Go straight to Bernstein without hesitation.


----------



## Chi_townPhilly

Jaime77 said:


> Well I have known of this amazing Mahler symphony for some time now.


Ahh, Mahler 9. Has had a secure spot on my '10 favorite symphonies' list for years, now.


ScipioAfricanus said:


> Go straight to Bernstein without hesitation.


Easy reply to this is "which one?" [There are at least three.]

My first thought on reading the title of the thead was 'Tennstedt,' but I readily concede that most published critics prefer Bernstein's renditions- and that I'm more fond of the Tennstedt than most critics are. However, then I took note of this passage:


Jaime77 said:


> For me it has a lot to do with how the finale is handled.
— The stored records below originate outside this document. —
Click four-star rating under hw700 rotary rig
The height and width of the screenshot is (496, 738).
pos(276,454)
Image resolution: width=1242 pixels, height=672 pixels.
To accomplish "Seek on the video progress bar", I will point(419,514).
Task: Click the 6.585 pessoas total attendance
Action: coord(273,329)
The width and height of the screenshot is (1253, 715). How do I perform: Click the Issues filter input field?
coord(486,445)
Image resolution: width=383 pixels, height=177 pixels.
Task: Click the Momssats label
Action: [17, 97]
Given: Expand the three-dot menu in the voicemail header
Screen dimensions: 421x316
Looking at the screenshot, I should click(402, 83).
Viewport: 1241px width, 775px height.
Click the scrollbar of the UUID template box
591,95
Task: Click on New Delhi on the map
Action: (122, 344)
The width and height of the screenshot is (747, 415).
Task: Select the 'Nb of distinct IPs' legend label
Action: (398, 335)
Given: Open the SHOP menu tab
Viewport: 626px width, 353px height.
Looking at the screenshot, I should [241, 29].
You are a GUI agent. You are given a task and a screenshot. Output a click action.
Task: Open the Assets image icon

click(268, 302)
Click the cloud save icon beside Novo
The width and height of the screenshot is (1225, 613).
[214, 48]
_American Record Guide_ reviewer and Ohio State Music History Teacher Arved Ashby, although not giving his top recommendation to Tennstedt's 9, had this to say about it:


> [In the finale] the music making is perfectly paced, noble in its simplicity, and well played. The hushed and rarified ending is particularly moving- perhaps the most moving close on disc.


----------



## handlebar

There are plethora of good to great M9's out there. The last 10 years have Rattle,Tilson Thomas and Boulez all putting in good recordings. I prefer the MTT of these three. The Bernstein DG version is good as well. I have 15 different recordings of the M9 and love them all for different reasons. Probably my all time favourite is the Walter from 1938.

Jim


----------



## Guest

I enjoy Rattle's recording with the Berlin Philharmonic and Bernstein's DG recording with Berlin as well. Tough to pick between them.


----------



## World Violist

Well I'm going to insert my standard Levine recommendation. If that's too expensive, then yes, go for Bernstein in either of his DG recordings; the Berlin Philharmonic one I've heard is legendary, and you can hear the still later Concertgebouw recording on Youtube, here (very beginning): 




The finale is very drawn-out, as is the Levine recording (both hover around a half-hour), so the recordings you've got are very, very different, but they're still really powerful readings.


----------



## Aramis

> recommend me a Mahler 9 please


Hi Jamie I think you should listen to Mahler 9. I recommend it to you.


----------



## Jaime77

oh you mean Mahler 9, Aramis? thanks I will check it out  

thanks for all your suggestions guys


----------



## trillian

argh, this post has been a while but I STRONGLY RECOMMEND BOULEZ!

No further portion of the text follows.